Kiwis have no clue how bad things are elsewhere.


  1. Kiwis have no clue how bad things are elsewhere.

    Absolutely. This is something I'm always struck by when I return to NZ from elsewhere - whether it's government or industry, NZ is remarkably efficient for all sorts of day-to-day transactions.

    I filled in a tax form last week on the deadline day: it took me about 30 minutes - including waiting on the phone lines to speak to an IRD person. If I'd just done it online, it would have taken 5.

    A year or so ago, I remembered the absolute indignation of a US immigrant to NZ, complaining that they had to go halfway across town for a 10 minute appointment to renew their work visa.

    Doing the same thing for a Kiwi in the US - well, you start queueing outside an INS office at 6am in the morning. If you're lucky, they may even see you that day.

  2. @Anon: Exactly right. I got my US Green Card (marriage) while a grad student. Insanely difficult relative to NZ.

  3. "So I went with scientists and put in a solid discussion of the microfoundations of endogenous growth theory for a minute."

    That's a terrible way to prove that you can function in English.

  4. @Keith: But I bet Josh had fun expounding on it. I would have. If constrained against insulting the guy.

    Fun Canada Customs story. In high school, we had to do work experience. So I went and hung out with customs for a day. Sat in the booth where Customs agents met folks who were coming back from the States. Carload of Canadians of East Indian descent pulled up having gone across the line for some shopping. The Customs guy closed the window, turned to me and said "East Indians...they're the least patriotic of all Canadians." Still have a sour taste in my mouth from that one.

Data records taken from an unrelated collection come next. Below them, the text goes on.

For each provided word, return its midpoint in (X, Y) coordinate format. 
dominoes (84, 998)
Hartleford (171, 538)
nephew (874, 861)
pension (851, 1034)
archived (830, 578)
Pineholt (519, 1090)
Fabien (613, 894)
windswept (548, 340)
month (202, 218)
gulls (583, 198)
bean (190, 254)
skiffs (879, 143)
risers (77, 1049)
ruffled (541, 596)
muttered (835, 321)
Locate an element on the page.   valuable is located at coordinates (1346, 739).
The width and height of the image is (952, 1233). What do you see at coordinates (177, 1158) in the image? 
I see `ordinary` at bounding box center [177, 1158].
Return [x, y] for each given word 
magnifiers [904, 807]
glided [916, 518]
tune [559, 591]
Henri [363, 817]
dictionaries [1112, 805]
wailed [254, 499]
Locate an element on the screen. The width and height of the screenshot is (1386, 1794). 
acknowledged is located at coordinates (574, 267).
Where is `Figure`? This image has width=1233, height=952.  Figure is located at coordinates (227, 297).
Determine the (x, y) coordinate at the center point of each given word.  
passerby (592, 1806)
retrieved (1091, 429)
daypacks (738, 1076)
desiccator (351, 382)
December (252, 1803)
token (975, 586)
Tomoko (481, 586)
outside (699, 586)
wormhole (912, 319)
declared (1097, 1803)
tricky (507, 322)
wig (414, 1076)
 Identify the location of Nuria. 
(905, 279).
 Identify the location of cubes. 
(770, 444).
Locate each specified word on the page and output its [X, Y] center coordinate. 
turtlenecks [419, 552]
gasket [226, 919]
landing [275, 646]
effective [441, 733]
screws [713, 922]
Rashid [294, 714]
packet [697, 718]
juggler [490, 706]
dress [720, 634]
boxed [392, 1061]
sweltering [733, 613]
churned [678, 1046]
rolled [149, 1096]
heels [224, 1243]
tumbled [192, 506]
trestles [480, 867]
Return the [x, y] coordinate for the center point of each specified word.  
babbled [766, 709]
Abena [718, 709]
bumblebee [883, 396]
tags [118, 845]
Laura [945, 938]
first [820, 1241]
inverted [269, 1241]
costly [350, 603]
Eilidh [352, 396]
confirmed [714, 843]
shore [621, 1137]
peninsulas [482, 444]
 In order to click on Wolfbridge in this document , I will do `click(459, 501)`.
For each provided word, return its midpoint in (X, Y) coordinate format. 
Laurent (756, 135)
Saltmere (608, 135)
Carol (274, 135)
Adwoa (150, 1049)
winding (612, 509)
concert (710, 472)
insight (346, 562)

    On the US side: Summer of 1998. I'd been accepted into George Mason. The folks at Mason told me to try to get my student visa early so that I could get my SSN so they could get things set up for my stipend. I was working in Ottawa but went down to Detroit with a buddy for the weekend. Figured I'd take care of the visa stuff while crossing the border at Detroit. Went to the counter, told the woman behind the desk what the University had asked that I get sorted out. She said, exact words, "And if they told you that the sun shone at night and the moon shone in the daytime, would you have believed that too?" Then she buggered off for a coffee break, leaving me standing bewildered at an empty window 'till one of her colleagues saw that I was standing there, abandoned, came over and stamped my papers.

    Customs and immigration agents in most parts of the world are awful.... The worst drecks of humanity who wish nothing but to wield power over others.

    Everybody who thinks government is all for the good has never had to deal with immigration.

    On the plus side, I have not had a single bad experience with any part of New Zealand's immigration service.